Кисточка быстро скользила по бумаге, легкими мазками, оставляя разводы акварели. Рука Сатоши двигалась в каком-то лишь ему понятном ритме, будто он не рисовал, а играл на музыкальном инструменте. Кисть была его смычком, бумага — струнами; и на ней, мазок за мазком, вырисовывалась мелодия осеннего парка: алое золото кленов, мелкая рябь на поверхности пруда и даже удивительная свежесть прохладного воздуха — все это было в рисунке.
— Обожаю смотреть, как ты рисуешь, — Йоичи обнимал Тояму за талию, наблюдая за быстрыми точными движениями его руки. — Волшебник.
Сатоши на секунду забылся, откидывая голову на плечо бывшего парня. Он снова поддался невообразимому обаянию Йоичи, не смог противиться искушению. С ним легко дышалось и рисовалось. Словно Асано, сам того не желая, был и оставался его музой. Так было всегда: рядом с Йоичи карандаш сам просился в руку Сатоши.
— Послушай, — тихо начал Асано, и Тояма спиной ощущал взволнованное биение его сердца. — Я решил завязать.
— С чем это? — не отвлекаясь от работы, спросил Сатоши.
— С тобой, — ответ Йоичи был настолько неожиданным, что художник чуть не выронил кисть.
— То есть? — спросил он, напрягшись.
— Я больше не буду тебя добиваться. Устал стучать в закрытую дверь, — объяснил Асано.
Сатоши сглотнул.
— Ясно, — сказал он, вздыхая. — Что ж, похвальное решение.
Сердце билось так часто. К собственному удивлению, Тояма заметил, как сильно дрожит рука. Что это? Неужели он не хотел терять Йоичи? Разве не он сам просил его поскорей найти себе парня? Разве не он отказывал ему раз за разом, когда тот предлагал возобновить их отношения?
— В общем, я решил поехать в Штаты, — заключил Асано. — Второго шанса может и не быть, ты понимаешь…
— Понимаю, — кивнул Сатоши, снова сглатывая. — Это просто здорово.
Он готов был вот-вот разрыдаться на плече у Йоичи. Вцепиться в него и умолять остаться в Японии. Мысль об отъезде Асано почему-то была ужасно невыносимой. Сатоши понял это только сейчас: Йоичи был дорог ему.
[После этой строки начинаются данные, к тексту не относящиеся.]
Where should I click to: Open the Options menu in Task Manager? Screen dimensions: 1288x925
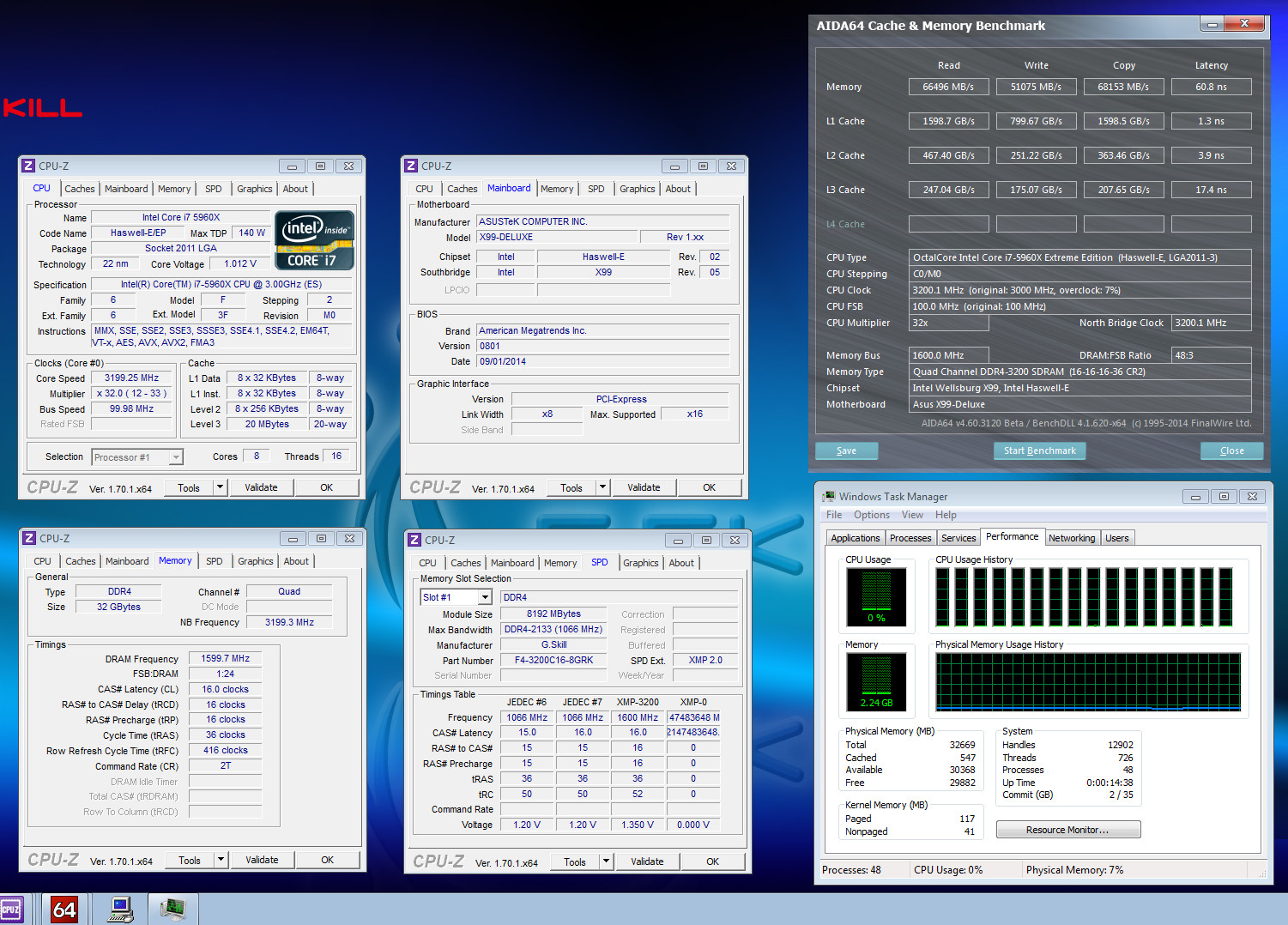click(871, 515)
Дорог, как никто другой. Любовь это или нет, какая разница? Только бы он никуда не уезжал…
— Поэтому я подумал, — продолжал Асано. — Что постучусь в твою дверь в последний раз.
Тояма повернулся к нему, откидывая подрамник, лежавший на коленях, и кисть. Он не сказал ни слова, только пристально смотрел в глаза Йоичи.
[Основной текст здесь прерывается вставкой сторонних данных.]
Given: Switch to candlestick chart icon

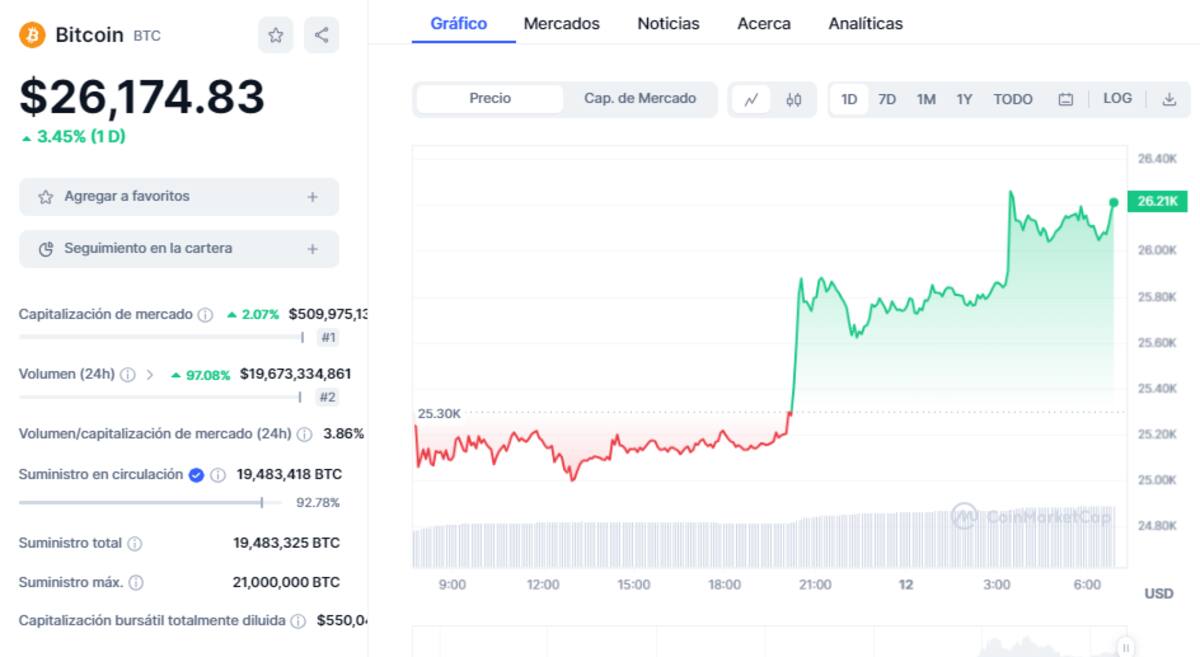Looking at the screenshot, I should click(794, 99).
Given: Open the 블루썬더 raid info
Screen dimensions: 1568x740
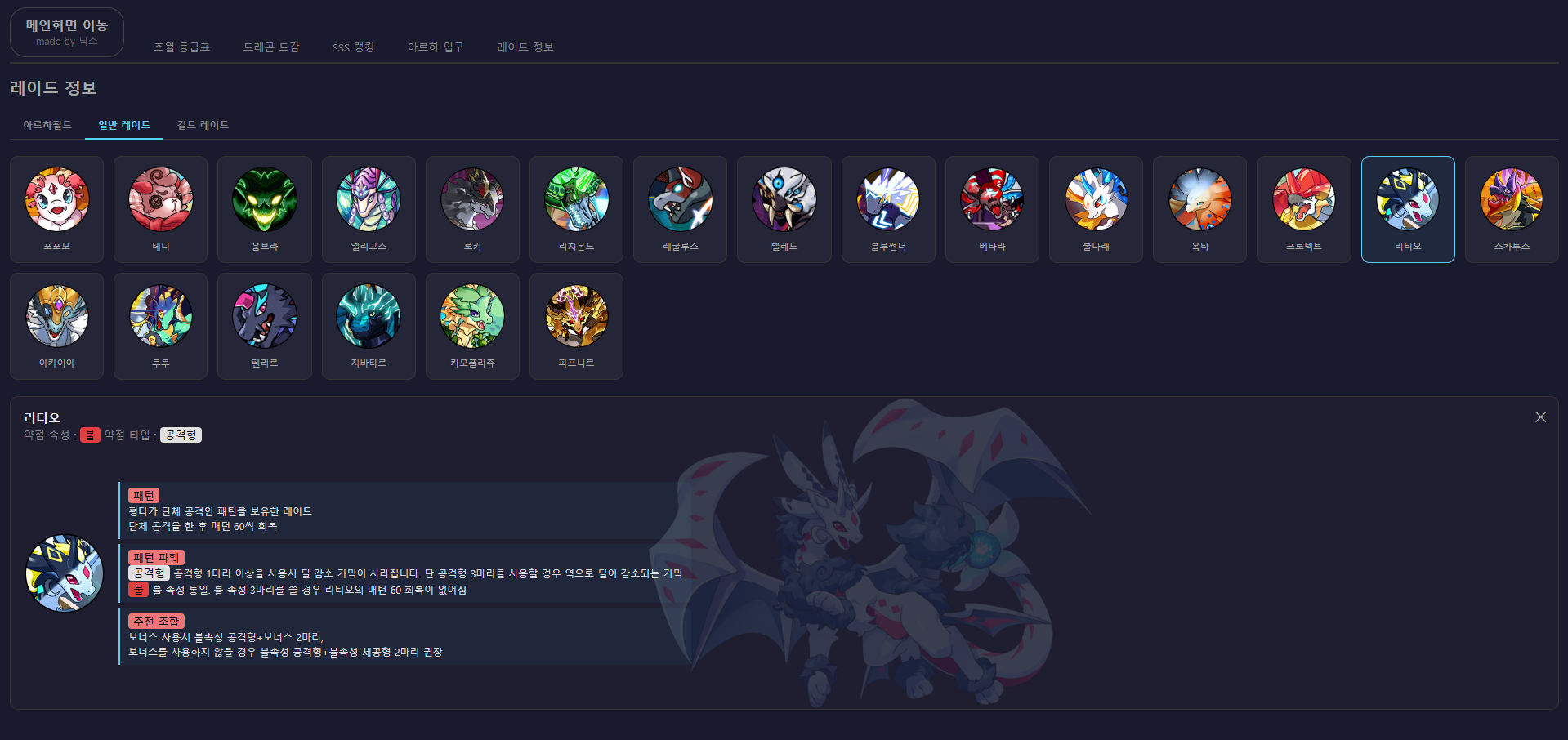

«Отпусти его… Не будь эгоистом. Ты не заслуживаешь его. Ты влюблен в своего придурка-друга. А Йоичи должен жить своей жизнью. Он должен стать звездой!»
— Ты поедешь со мной?
— Что?
Сатоши подумал, что ослышался. Он не ожидал от Йоичи подобного вопроса. Думал, что тот собирался спросить у него разрешения уехать. Но Асано уже все решил. И вот каким был его последний стук.
— Ты поедешь со мной? — повторил свой вопрос Йоичи. — Я ни на чем не настаиваю. Можешь поехать просто в качестве друга… Для меня главное, чтобы ты был рядом.
— Когда? — спросил Сатоши срывающимся голосом.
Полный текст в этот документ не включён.